No puedo precisar, con exactitud, cuándo lo conocí, puede haber sido antes que yo naciera, pues los lazos de amistad entre nuestras familias se remontan a dos generaciones anteriores a la mía. Recuerdo, desde siempre, estar de visita en casa de su hermano Rodrigo y su cuñada Susana, que había sido la mejor amiga de mi abuela María, y compartir allí con su extensa familia que terminó formando parte de la mía. Es por eso que, mientras para el resto del mundo él era el poeta, el escritor, el periodista, el valiente que se enfrentó a la dictadura, con su pluma y su ingenio como única arma, para mí era ese hombre gigantesco y bonachón al que todos llamábamos tío Guillermo.
Su sentido del humor es legendario y sus conocimientos tan vastos que sus conversaciones podían durar días, sin momento alguno de aburrimiento. Era un bromista natural y nadie, ni grandes ni chicos, se salvaban de sus vacilones. Siempre lo consideré una suerte de genio distraído, no sólo por sus enormes y gruesos espejuelos, sino porque siempre andaba desgarbado y con el cabello en desorden, sin importar la hora ni la ocasión, mientras se veía tan cómodo entre adultos como entre su ejército de sobrinos de todas las edades, cautivando a todos con sus historias y anécdotas.

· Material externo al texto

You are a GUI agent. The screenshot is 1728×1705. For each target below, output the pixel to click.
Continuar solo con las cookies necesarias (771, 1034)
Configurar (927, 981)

Hoy, las historias y las anécdotas son sobre él, sobre sus logros, sobre los riesgos y peligros que enfrentó sin acobardarse, sobre su ingenio y sus bromas, sobre su increíble memoria y su capacidad infinita de jugar con las palabras y convertirlas en maravillosos escritos, en poesía, en prosa o en glosas magistrales, sobre su vida, sobre su muerte y sobre cómo pasó de gigante a inmortal.